Understanding the value customers are obtaining from products and services along with what steps you want them to take enables you to make better pricing decisions.
For example, if you’re trying to cross-sell because you know using a set of products in tandem correlates with increases in retention and expansion, it might be worth offering a discount to entice that action.
Product packaging
Customer data analysis can indicate what products and services work best together for different customer segments. Knowing this can help you better position your upsell and cross-sell pitches.

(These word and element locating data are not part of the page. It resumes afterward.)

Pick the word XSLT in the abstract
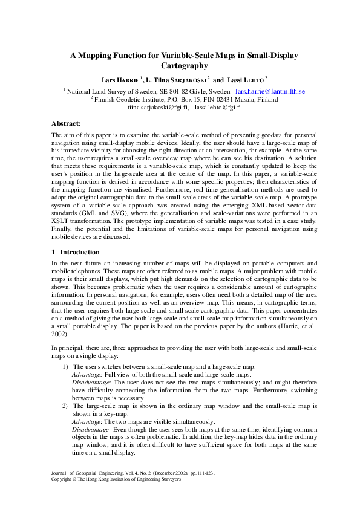62,222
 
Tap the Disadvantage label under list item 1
91,383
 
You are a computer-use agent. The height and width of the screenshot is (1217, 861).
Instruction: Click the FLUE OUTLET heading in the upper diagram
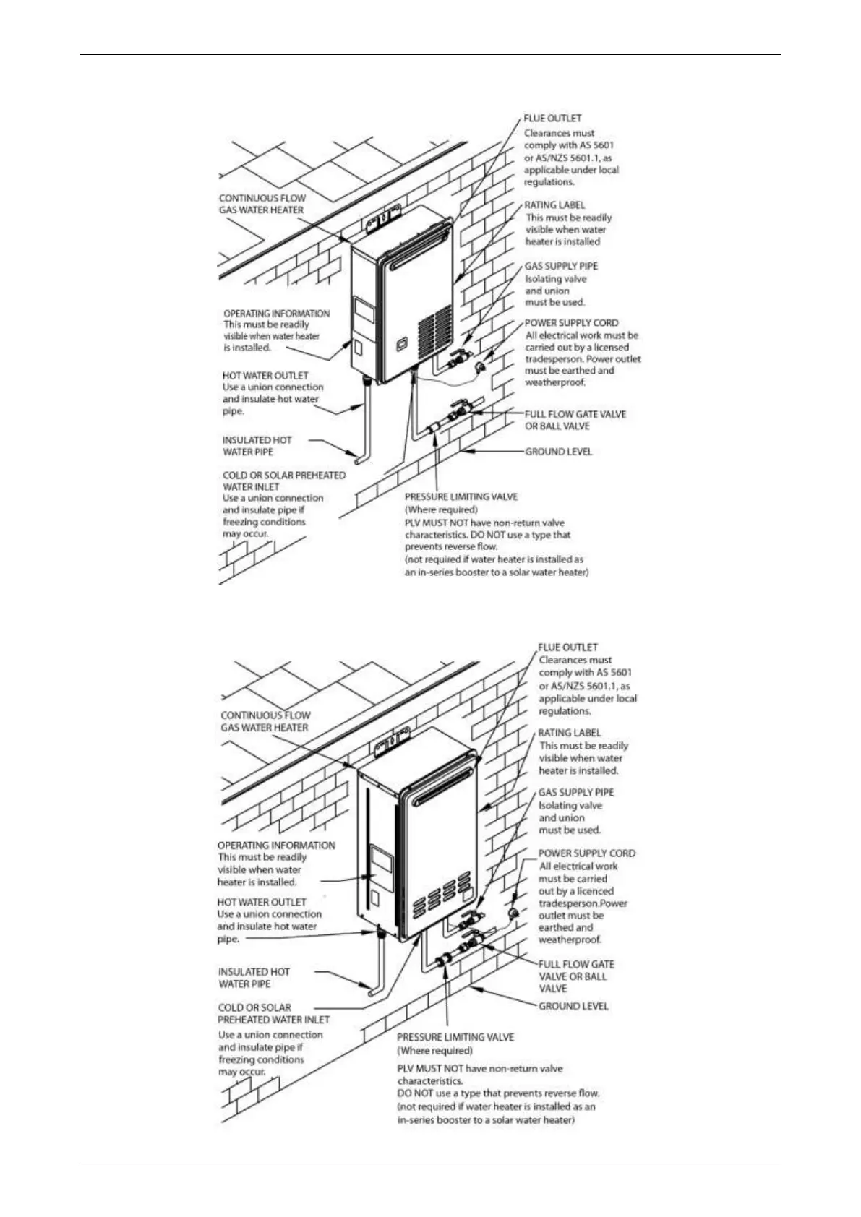[x=552, y=118]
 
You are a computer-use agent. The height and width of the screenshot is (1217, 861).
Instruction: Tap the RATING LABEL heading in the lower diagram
[x=569, y=732]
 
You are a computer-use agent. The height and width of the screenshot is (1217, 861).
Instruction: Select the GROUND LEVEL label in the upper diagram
[x=558, y=452]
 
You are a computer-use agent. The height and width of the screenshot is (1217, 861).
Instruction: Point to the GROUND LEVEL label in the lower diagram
[x=573, y=1006]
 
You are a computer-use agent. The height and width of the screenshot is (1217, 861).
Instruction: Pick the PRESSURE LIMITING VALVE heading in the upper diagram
[x=461, y=496]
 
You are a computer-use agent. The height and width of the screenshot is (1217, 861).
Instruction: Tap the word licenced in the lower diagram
[x=595, y=891]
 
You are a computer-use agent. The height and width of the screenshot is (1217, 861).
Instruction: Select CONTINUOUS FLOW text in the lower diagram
[x=265, y=715]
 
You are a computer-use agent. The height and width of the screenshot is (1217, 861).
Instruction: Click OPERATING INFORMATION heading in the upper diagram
[x=276, y=313]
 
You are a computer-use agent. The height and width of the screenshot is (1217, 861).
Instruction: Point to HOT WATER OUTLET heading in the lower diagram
[x=262, y=902]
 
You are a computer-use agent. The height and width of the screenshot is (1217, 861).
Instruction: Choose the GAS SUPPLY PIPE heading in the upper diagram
[x=561, y=266]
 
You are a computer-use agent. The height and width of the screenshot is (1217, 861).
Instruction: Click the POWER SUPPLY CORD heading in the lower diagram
[x=586, y=853]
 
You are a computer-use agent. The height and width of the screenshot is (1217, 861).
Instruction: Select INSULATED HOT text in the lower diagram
[x=254, y=972]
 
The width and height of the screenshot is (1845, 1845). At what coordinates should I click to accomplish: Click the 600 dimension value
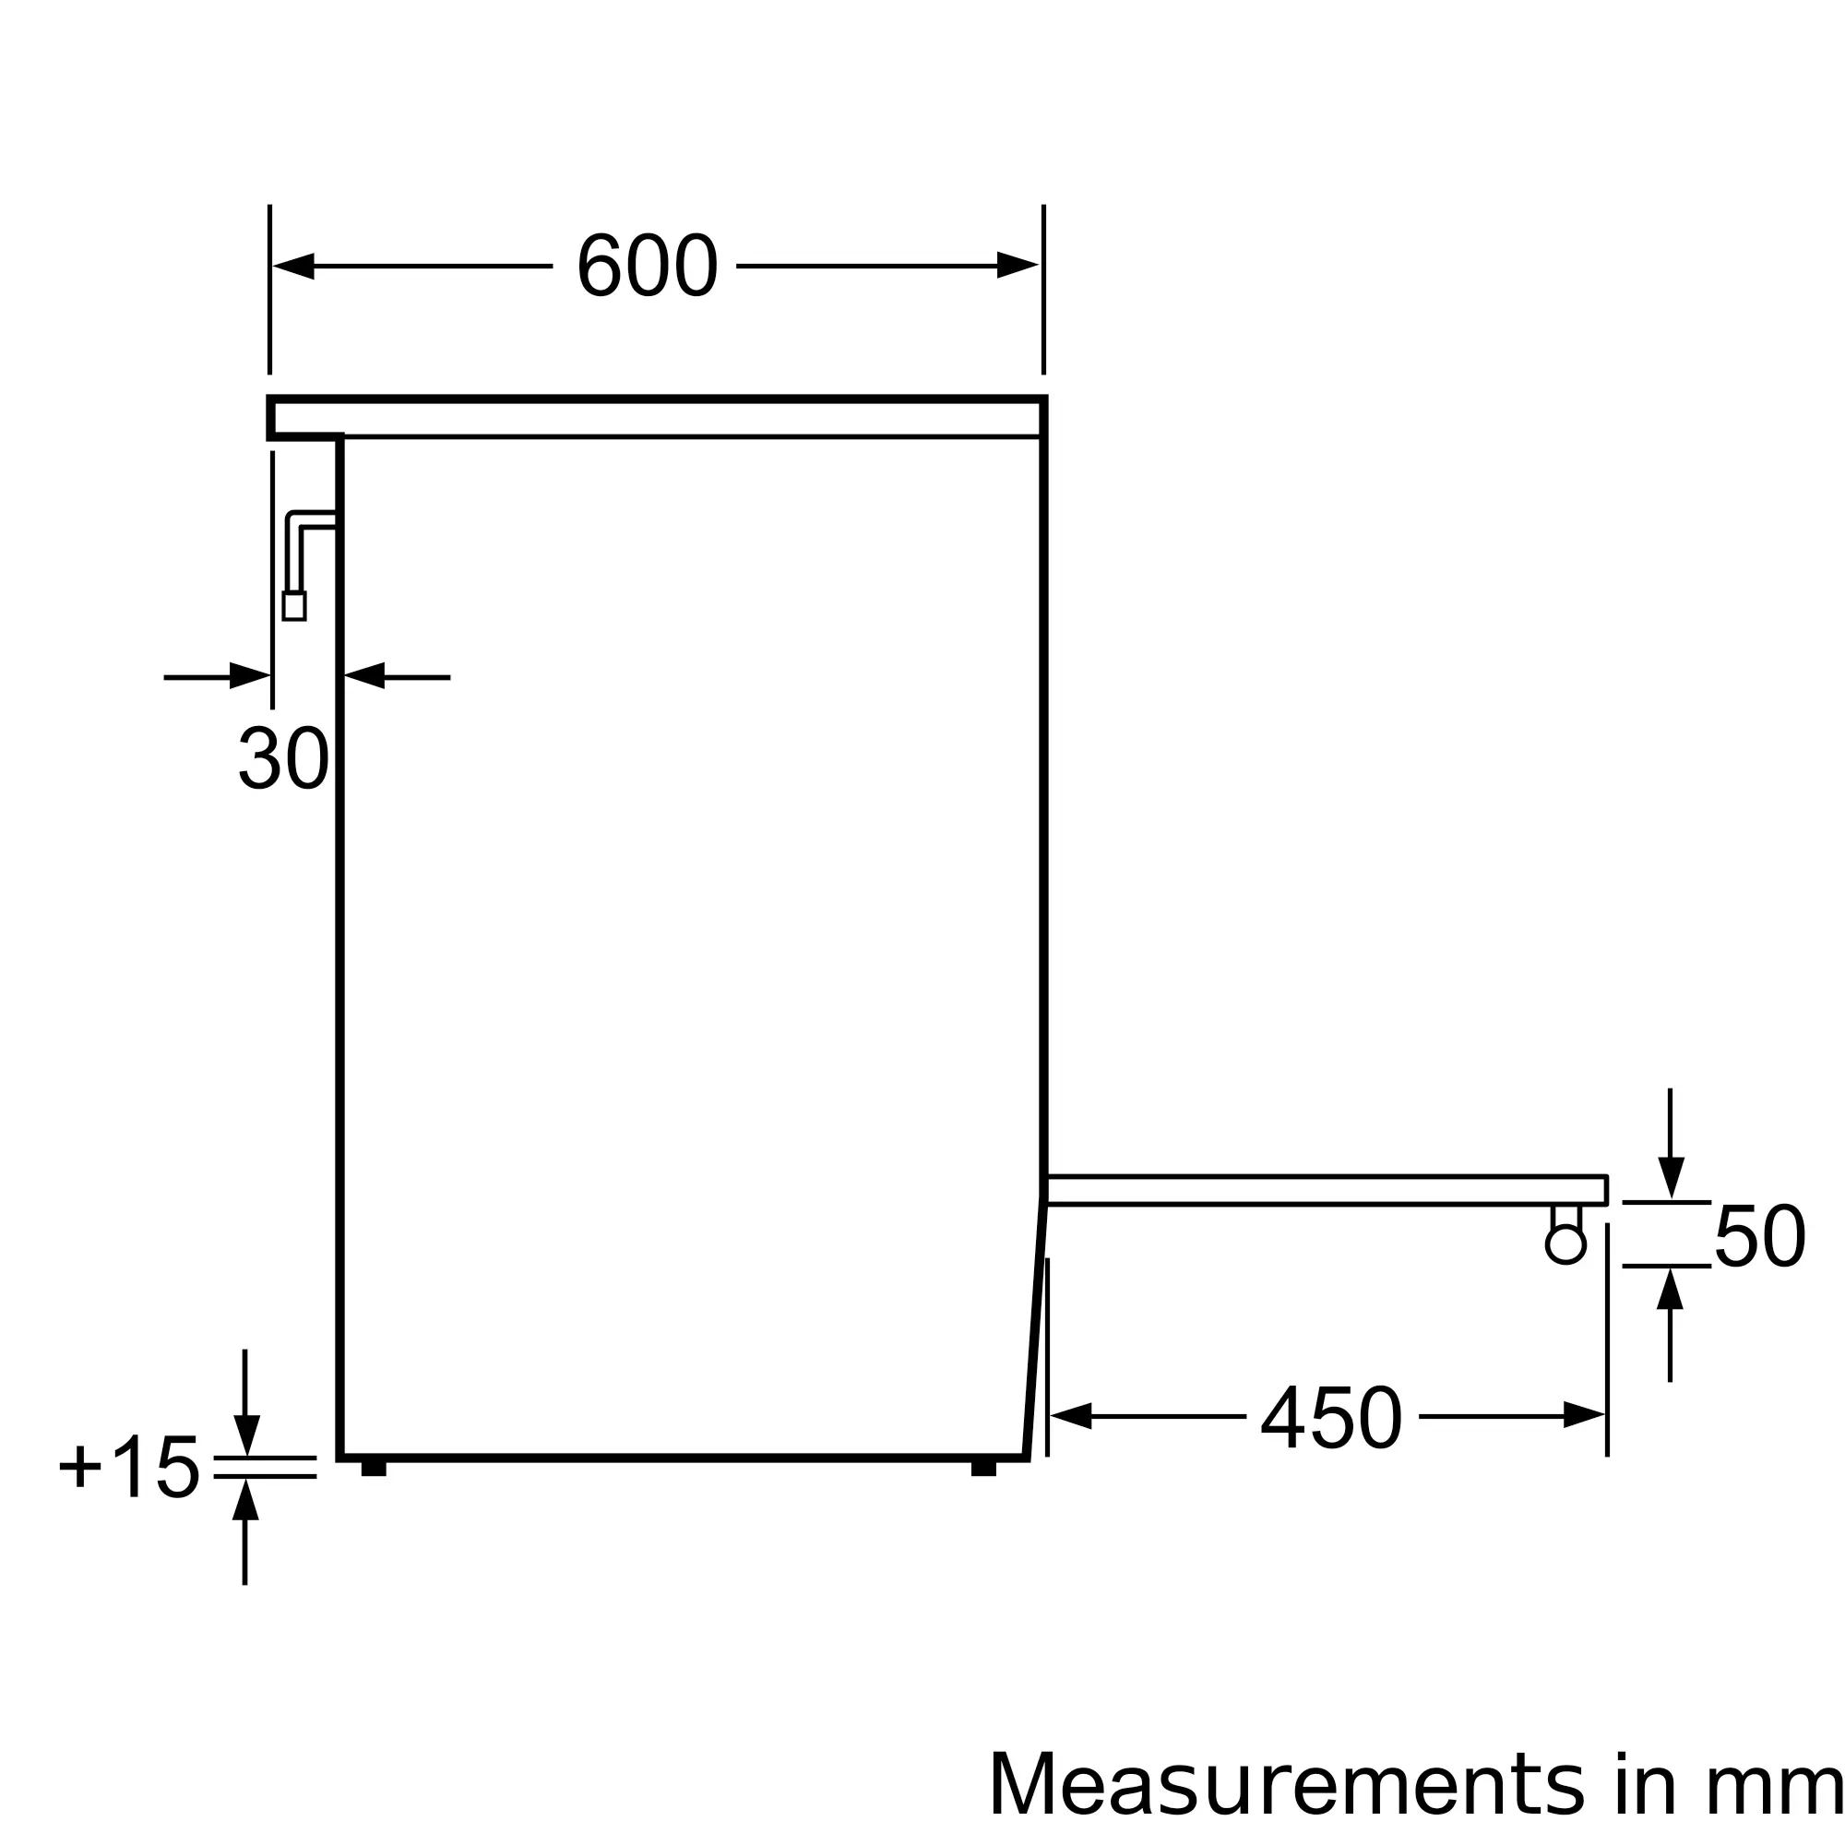[x=647, y=266]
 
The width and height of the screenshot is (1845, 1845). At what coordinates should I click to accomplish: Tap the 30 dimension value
[x=283, y=758]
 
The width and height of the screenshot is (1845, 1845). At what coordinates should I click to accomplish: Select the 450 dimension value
[x=1332, y=1416]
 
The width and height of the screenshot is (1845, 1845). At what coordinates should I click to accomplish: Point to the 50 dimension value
[x=1760, y=1236]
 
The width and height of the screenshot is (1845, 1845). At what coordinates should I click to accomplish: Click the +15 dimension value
[x=129, y=1465]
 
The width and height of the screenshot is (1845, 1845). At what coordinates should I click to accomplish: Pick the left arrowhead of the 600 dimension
[x=294, y=266]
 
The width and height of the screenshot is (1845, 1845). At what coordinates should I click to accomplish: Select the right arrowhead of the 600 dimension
[x=1018, y=266]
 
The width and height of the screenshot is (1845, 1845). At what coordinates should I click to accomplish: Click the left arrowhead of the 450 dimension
[x=1070, y=1415]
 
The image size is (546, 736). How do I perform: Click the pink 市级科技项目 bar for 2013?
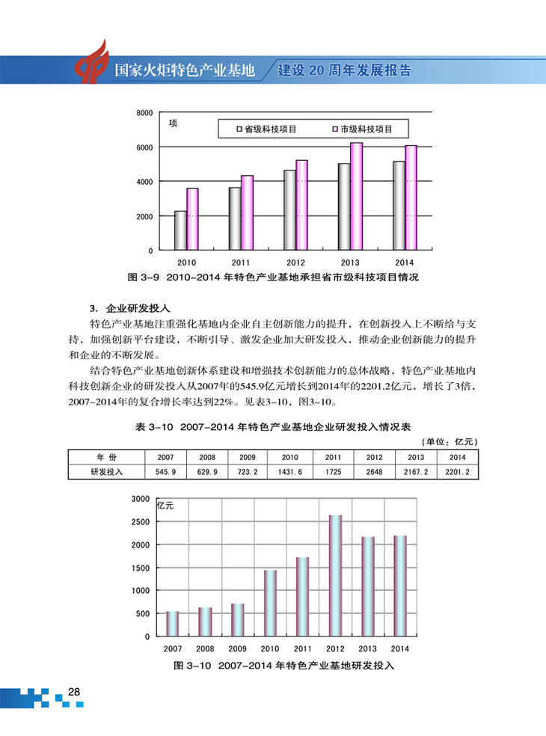(356, 196)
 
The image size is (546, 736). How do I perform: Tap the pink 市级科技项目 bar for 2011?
(247, 212)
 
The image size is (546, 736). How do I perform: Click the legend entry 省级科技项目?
(267, 129)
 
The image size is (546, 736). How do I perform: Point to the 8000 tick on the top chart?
(144, 113)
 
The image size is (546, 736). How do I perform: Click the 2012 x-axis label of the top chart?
(295, 263)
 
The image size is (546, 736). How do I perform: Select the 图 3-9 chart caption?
(273, 277)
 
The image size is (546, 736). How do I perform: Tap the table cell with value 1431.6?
(289, 472)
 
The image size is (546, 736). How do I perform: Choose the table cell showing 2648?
(374, 472)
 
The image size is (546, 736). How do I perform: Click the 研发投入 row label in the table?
(106, 472)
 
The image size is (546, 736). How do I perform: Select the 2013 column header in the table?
(416, 457)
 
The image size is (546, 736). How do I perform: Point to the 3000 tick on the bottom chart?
(140, 499)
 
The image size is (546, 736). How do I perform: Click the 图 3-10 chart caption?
(283, 665)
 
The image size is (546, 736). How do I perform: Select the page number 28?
(73, 692)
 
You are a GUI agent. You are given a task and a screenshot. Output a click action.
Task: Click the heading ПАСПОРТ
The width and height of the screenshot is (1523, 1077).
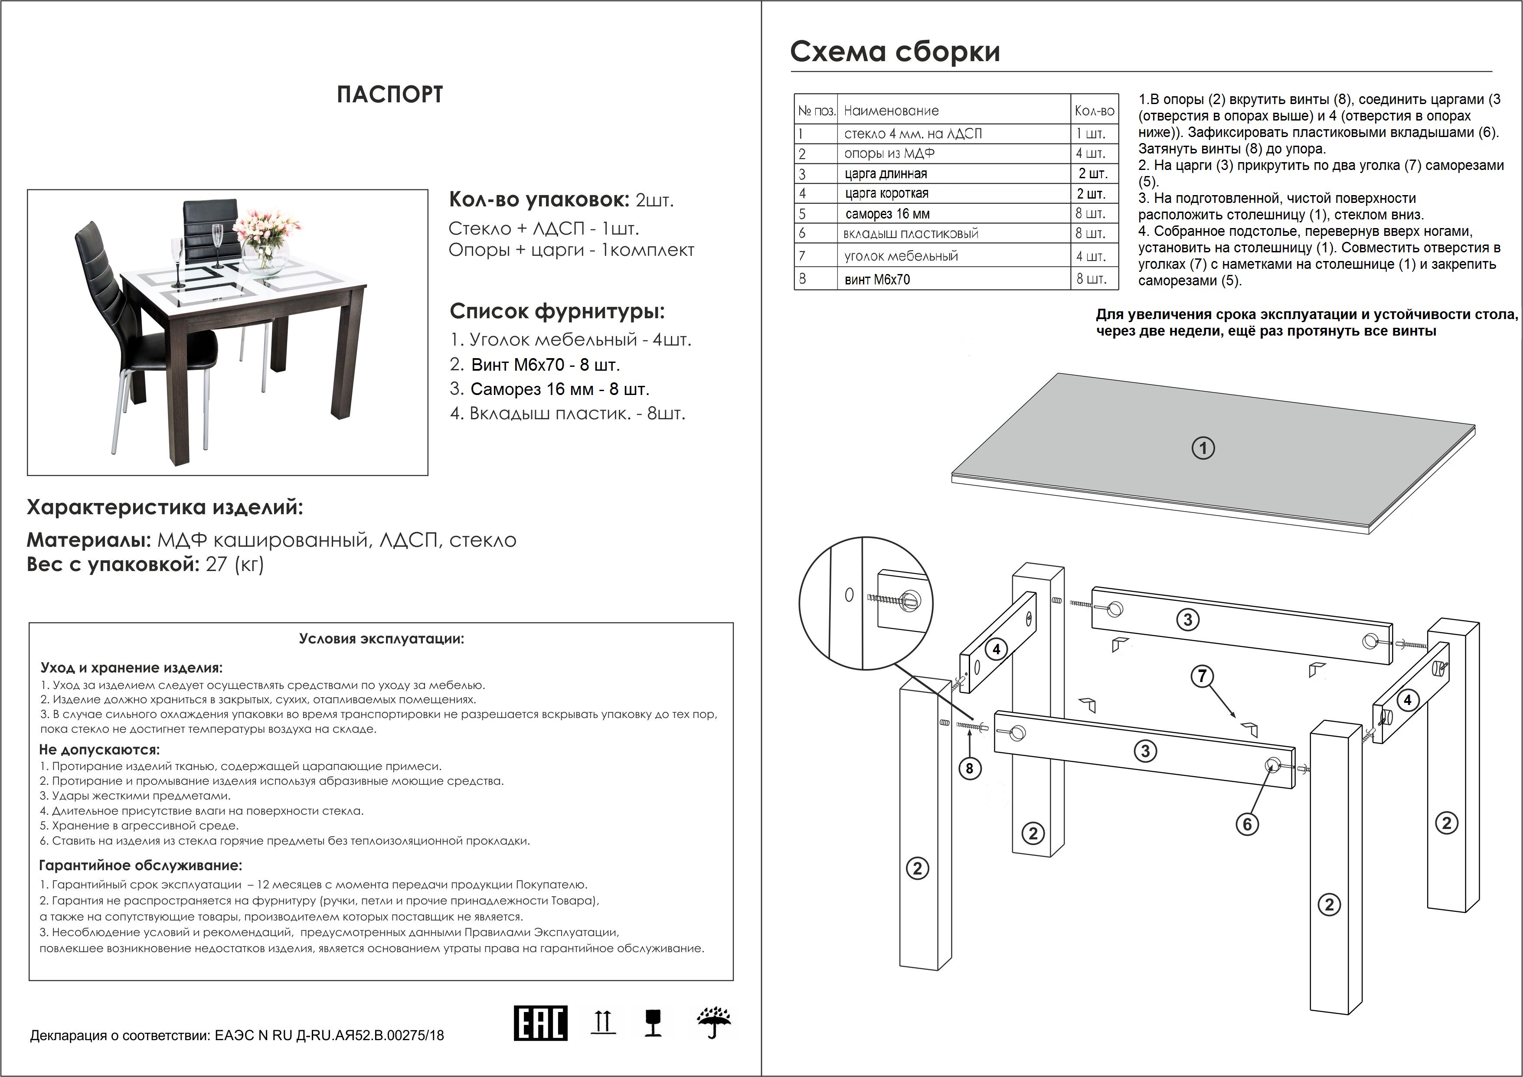389,95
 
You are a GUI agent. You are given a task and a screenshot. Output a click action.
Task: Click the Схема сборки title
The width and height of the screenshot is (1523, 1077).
895,52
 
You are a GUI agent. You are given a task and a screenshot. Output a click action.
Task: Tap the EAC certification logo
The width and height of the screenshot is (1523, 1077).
541,1023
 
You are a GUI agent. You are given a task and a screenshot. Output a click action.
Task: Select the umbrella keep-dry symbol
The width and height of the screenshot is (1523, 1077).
714,1023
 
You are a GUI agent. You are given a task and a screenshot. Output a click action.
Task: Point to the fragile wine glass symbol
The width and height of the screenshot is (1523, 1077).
654,1023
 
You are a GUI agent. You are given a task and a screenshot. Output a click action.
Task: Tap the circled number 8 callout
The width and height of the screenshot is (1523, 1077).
970,768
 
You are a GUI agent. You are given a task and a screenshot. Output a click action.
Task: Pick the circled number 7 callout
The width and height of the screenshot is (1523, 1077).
1203,676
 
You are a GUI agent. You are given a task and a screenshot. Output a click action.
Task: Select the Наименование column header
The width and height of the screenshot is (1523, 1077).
891,111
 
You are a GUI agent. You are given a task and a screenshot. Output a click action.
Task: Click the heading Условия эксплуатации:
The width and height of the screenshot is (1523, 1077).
382,639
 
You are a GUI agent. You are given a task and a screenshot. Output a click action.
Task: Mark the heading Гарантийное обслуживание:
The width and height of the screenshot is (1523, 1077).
141,865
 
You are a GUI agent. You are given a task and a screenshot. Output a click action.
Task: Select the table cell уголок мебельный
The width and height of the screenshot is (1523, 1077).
901,256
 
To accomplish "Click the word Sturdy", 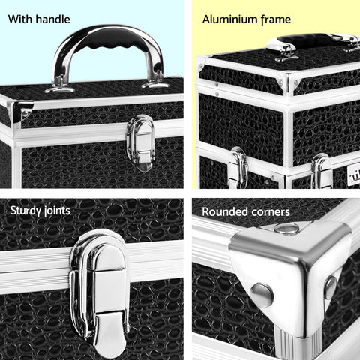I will click(x=26, y=211).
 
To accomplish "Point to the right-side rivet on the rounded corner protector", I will click(x=330, y=286).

If your company uses a land-and-expand sales strategy, the insights from customer data analysis can also tell you what’s the best initial product to open the door and what the ideal path to expand from there is.
When pursuing expansion opportunities, it’s important to take a customer-centric approach and present solutions that will help them with their challenges. Without the knowledge from customer data analysis, companies can fall into the trap of pushing the products they want to sell over what’ll be best for the customer long term.
Phases of Analytics
As you work with your customer data, there are different types of analytics you’ll employ:
- Descriptive analytics: identifying what’s going on
- Diagnostic analytics: determining how are things trending
- Predictive analytics: hypothesizing what might happen
- Prescriptive analytics: determining what actions you should take
Utilizing these different phases of analytics is a journey, and while you might experience some phases concurrently when it comes to customer data, you need to progress through all four to achieve the best results.
You can’t determine what actions you should take without understanding the current state of your customer experience. And, you can’t make an informed decision without understanding the impact that decision could have.
Customer data analytics help you operate your company around the needs of your customers, and in doing so, you optimize your revenue.